I think of pot roast every now and again.  A picture would give me more context to the extremely brief statement that was released.  You can tell a lot, for example, showing two OCA priests to the side observing Anglicans do a prayer service as opposed to showing two OCA priests holding prayer books and mouths open (again, it could be anything: responding, praying, yawning Wink ) in the midst of Anglican clergy.  So, no, it wouldn't give us the "Aha, heresy!" moment, which is not my intent at all.  There are plenty of other posters here looking for that angle.  This thread originated from a vague entry on a blog to homosexuality and non-manly OCA monks, so you can cut me some slack if I wouldn't mind seeing even one photo of who the heck they're even talking about in the article.
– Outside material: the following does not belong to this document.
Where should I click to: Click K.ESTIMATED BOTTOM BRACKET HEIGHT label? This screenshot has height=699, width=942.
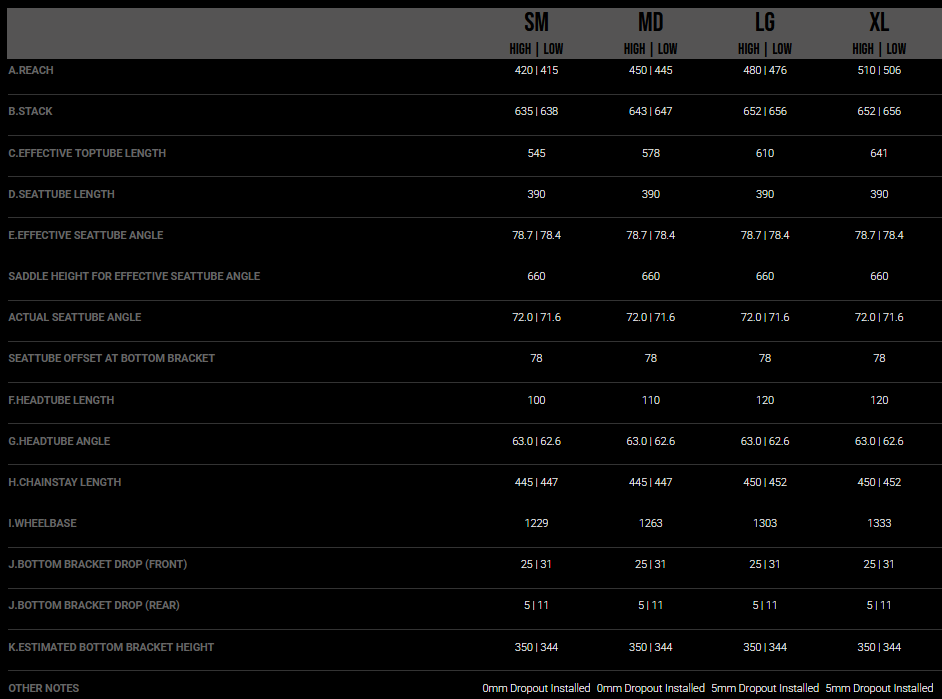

Forgive me if you thought my comment was directed particularly to you.  I think that, in general, people searching for the smoking gun of ecumenist heresy in such a vague description is more problematic than Orthodox priests being within arms' reach of praying Anglicans. 

Quote
Thanks to you, I'm going to make some pot roast tomorrow.  Smiley

Not on Wednesday you don't!  Tongue

Hahahaha, well, I can get the ingredients then put it in my slow cooker tomorrow evening and let that bad boy go for 12 hours.  Going on your comment, I do think that the never-ending search for said heresy prevents people from doing more important things, like praying.  Or being tempted by a roast.  Anything, really.  Talking of roasts, even on a fasting day, is infinitely more edifying than the secret homosexual Illuminati that are *gasp*controlling Roll Eyes the OCA.